Les proverbes qui ont une fonction pédagogique doivent donc s’adapter
aux temps s’ils veulent continuer à jouer pleinement le rôle qui a été le
leur. L’image que la société aura de la femme dépendra de l’éducation
et de la formation qu’elle lui donnera, car être femme est plus culturel
que biologique.
RÉFÉRENCES BIBLIOGRAPHIQUES
BADINI A. , 1990, Système éducatif traditionnel moaga (Burkina Faso) et
action éducative scolaire, Thèse de doctorat d’Etat ès Lettres et Sciences
Humaines, non publiée, Lille, Université Charles de Gaulle-Lille, 658 p.
ANNEXE
1- abréviations
Adj p. : adjectif possessif
Acc. : accompli
Conj coord. : conjonction de coordination
Conj. Sub. : conjonction de subordination
Dét. : déterminant
Marq f. : marque du futur
Marq p. : marque du pluriel
Non acc. : non accompli
Nég. : négation
Postp. : postposition
Préd v. : prédicatif verbal
Prép. : préposition
Pro. : pronom
2- Corpus
1 . Pag yaa toorẽ wande b pa mιι a yιkr daar ye.
Femme être mortier tourterelle pro. nég. savoir (acc.) pro. s’envoler (non acc.) jour post p.
La femme est semblable à la tourterelle près d’un mortier, nul ne sait à quel moment elle
s’envolera.
2 . Pυg-sad yaa wobg nemdo, sυυg sẽn noomã9 n so.
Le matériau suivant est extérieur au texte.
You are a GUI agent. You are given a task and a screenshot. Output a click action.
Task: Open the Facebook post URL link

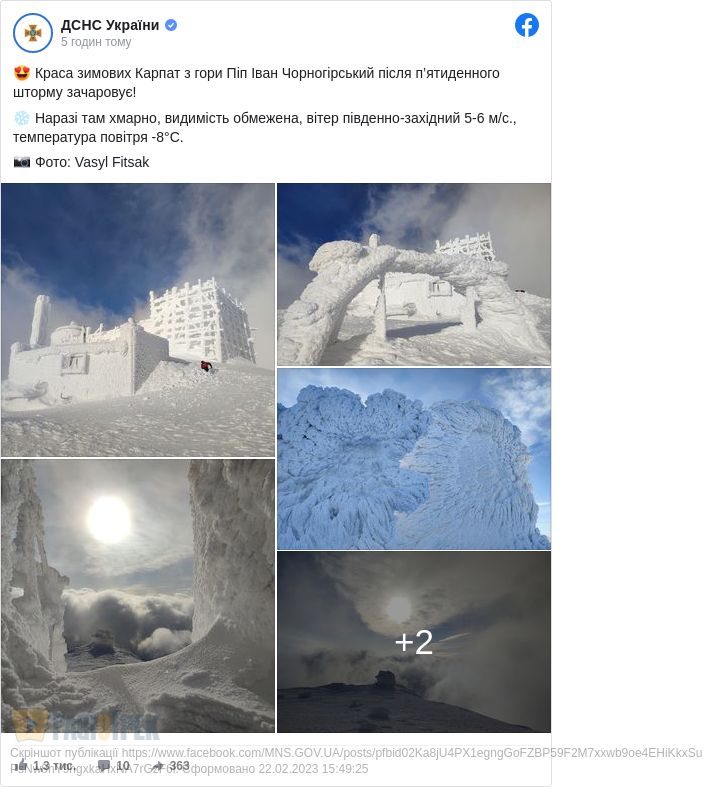coord(411,753)
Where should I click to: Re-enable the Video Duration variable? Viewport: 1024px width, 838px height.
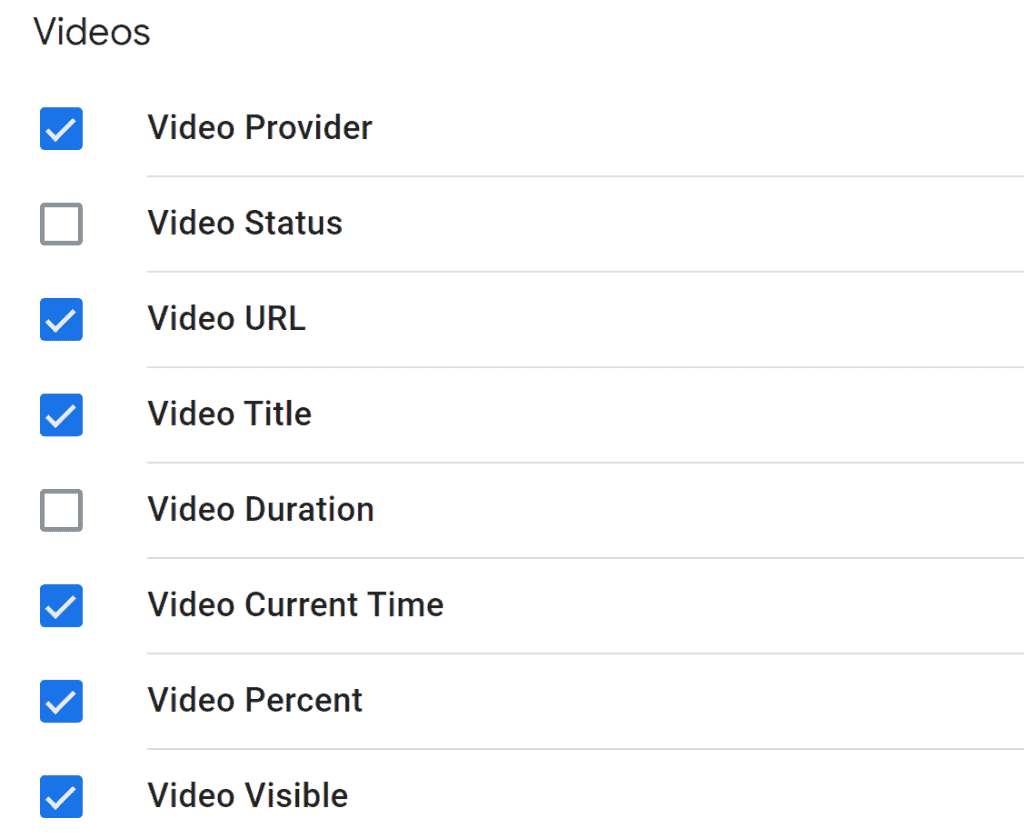[61, 511]

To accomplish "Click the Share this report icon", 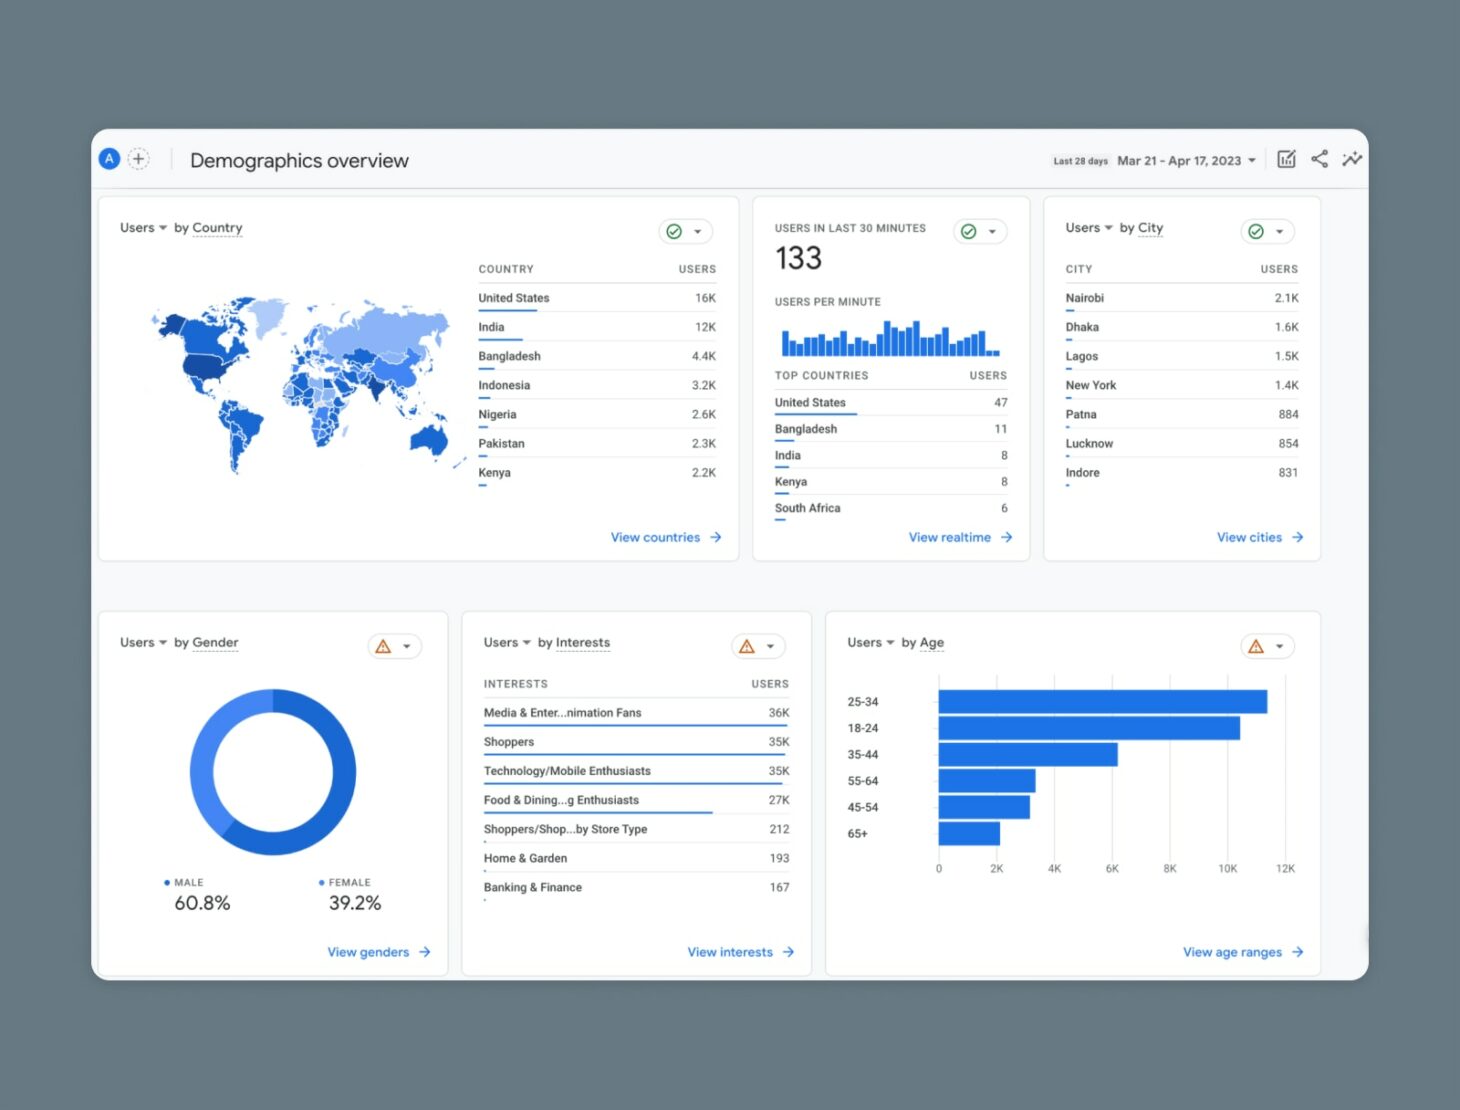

Fille être (acc.) éléphant viande couteau conj sub. doux préd v. avoir (acc.)
Une fille, c’est de la viande d’éléphant, c’est celui qui a le couteau le plus aiguisé
qui s’en appropriera.
3 . Pag noor la a loko.
Femme bouche être (acc.) adj p. carquois
La bouche de la femme est son carquois.
4 . Pag zug wogem la a pa so zak ye.
Femme tête haut mais pro. nég. posséder (acc.) cour postp.
La femme a beau être de grande taille elle ne peut être chef de famille.
5 . Ma yao, ma kẽema ma meng n yιιde
Mère petite sœur mère grande sœur mère elle-même préd v. être au dessus (acc.)
La petite sœur de la mère, la grande sœur de la mère, rien ne vaut la véritable mère
6 . Pag uug wogem la a yam yaa koεεga.
Femme pagne long mais adj p. intelligence être (acc.) court
Le pagne de la femme est long mais son esprit est court.
7 . Pag zoobd wogem la a zιlemd n yιιd.
Femme cheveux long mais adj p. langue préd v. dépasser (acc.)
Les cheveux de la femme sont longs mais sa langue l’est encore plus.
8 . Rao gomd yaa noor a yembre, pag gomd yaa noy10 a kobga.
Homme parole être (acc.) bouche un femme parole être (acc.) bouches cent
La parole de l’homme a un sens unique, celle de la femme a un sens multiple.
9- Nooma : nooma est formé de ‘’noom’’ qui veut dire ‘’douceur’’ et du locatif ‘’a’’.
‘’Noogo’’ qui signifie ‘doux’’est un adjectif qualificatif venant de ce substantif.
Lorsqu’on parle de ‘’sυ noogo’’ cela veut un couteau bien aiguisé.
10- Noy est le pluriel de noore. ‘’noore’’ signifie bouche. Dans ce contexte il désigne le sens.